The new 162kW infrared oven is fitted with 30 fast-response emitters. It first brings the powder to melting point and then holds the coated products at the correct temperature to ensure curing. The installation of the modern infrared system has quadrupled the powder coating curing of a range of brake pads.
Today, every well-known carmaker has an infrared system installed somewhere. They are still used for bodywork. They are also used in pre-drying, drying of finishing lacquer, as well as in repair drying. Moreover, more and more components are processed with infrared. Petrol tanks, pumps, gears, oil sumps or the brake pads discussed earlier, everywhere there are coatings or protective lacquers that have to be cured or dried.
There are also the heating processes for the plastics used in motor vehicles. For example, injection moulded plastic parts can be deburred by heating, a step which improves quality if the plastic part is to be coated or lacquered later.

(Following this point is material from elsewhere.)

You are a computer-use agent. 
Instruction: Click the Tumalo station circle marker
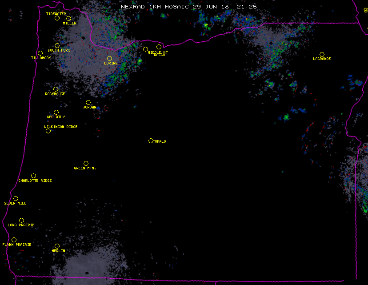coord(151,141)
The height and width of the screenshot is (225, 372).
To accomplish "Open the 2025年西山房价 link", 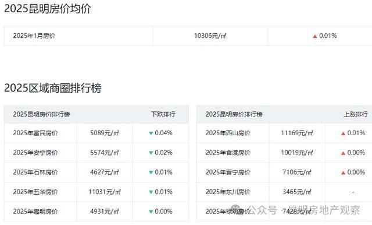I will [x=228, y=133].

If necessary, power densities of up to 1000 kW/m² can be transferred. Such high power is needed for applications such as coil coating. For most applications, powers of around 100 kW/m² are sufficient. Usually, 20 to 30 kW/m² is sufficient to achieve a fast, economical drying of most coatings.
Modern infrared modules are so compact that they can easily be retrofitted into or complement existing ovens. An example is the infrared booster which can be located in front of a hot air oven for coated plastic bumpers. Pre-drying with infrared speeds up the process.

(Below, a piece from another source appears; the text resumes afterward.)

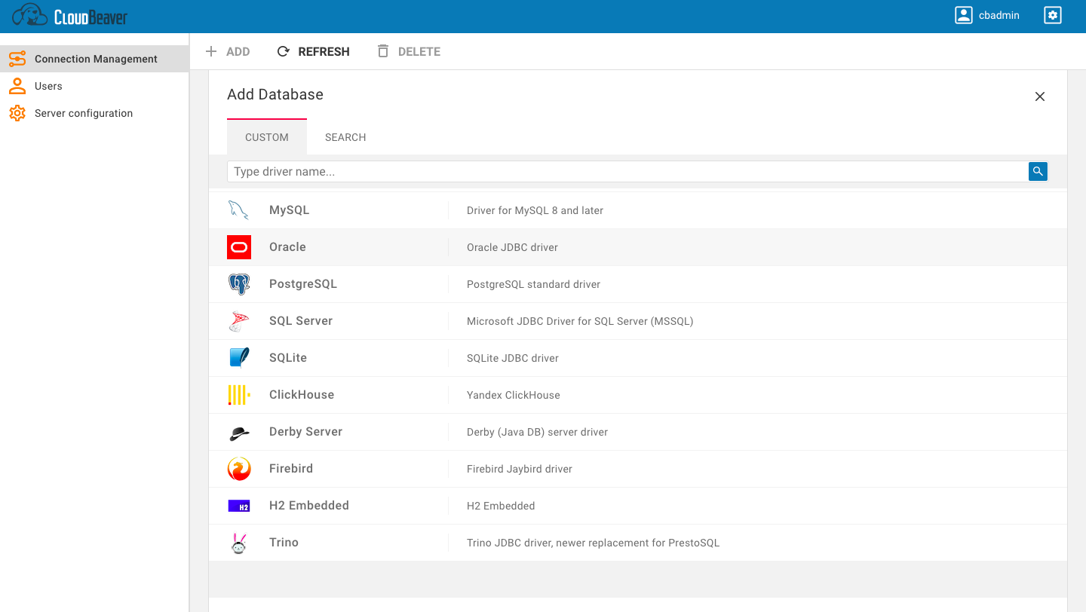Select the CUSTOM tab
The width and height of the screenshot is (1086, 612).
click(266, 137)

For complicated components, hot air heating and infrared can be combined to advantage. The infrared emitters provide the direct heat while the heat from the hot air oven seeks out all hidden nooks and angles.
Modern infrared emitters can be perfectly matched to product and process in terms of wavelength, power and emitter shape. In every case it is worthwhile to match the heating source exactly to the process and material, as this ensures that not only is the production speed increased but quality is also improved, reject rates are cut and costs are saved.
The first applications of infrared heating technology in car manufacture stretch right back to the 1950s. At that time, infrared heat was considered innovative in the drying of car bodywork. The infrared emitters were medium wave and slow, and mostly made from metal tube, ceramics or quartz glass. The first infrared emitters of quartz glass consisted of an opaque tube and were fitted with an external reflector plate. Very slow in response and not particularly powerful but, because of their contact-free mode of operation offering significant advantages over the previously-used hot air tunnel ovens.
As the automobile developed, plastic components and electronics became more and prevalent. This meant that heating processes had to be carried out much more precisely, as electronics and plastics do not tolerate hot air for very long. There were few heating processes that could manage long oven dwell times at 80ºC, the trend being to targeted heat only where required. The production machines, the local environment and the rest of the vehicle, for example the passenger compartment, could then remain relatively cool.
The pressure to ever-higher production speeds and ever lower costs have further driven the development of more efficient heating sources.
Quartz glass infrared emitters, such as those produced by German company Heraus Noblelight, are now used as twin tubes, as that design is more stable and also transfers more power to the surface to be heated. Modern reflectors are no longer external but are now integrated in the emitter itself. A gold coating also reflects particularly well, as around 95 per cent of the infrared radiation reaches the product. This means that the coating is warm more quickly and associated machinery is not heated. An integrated reflector is much less liable to getting dirty.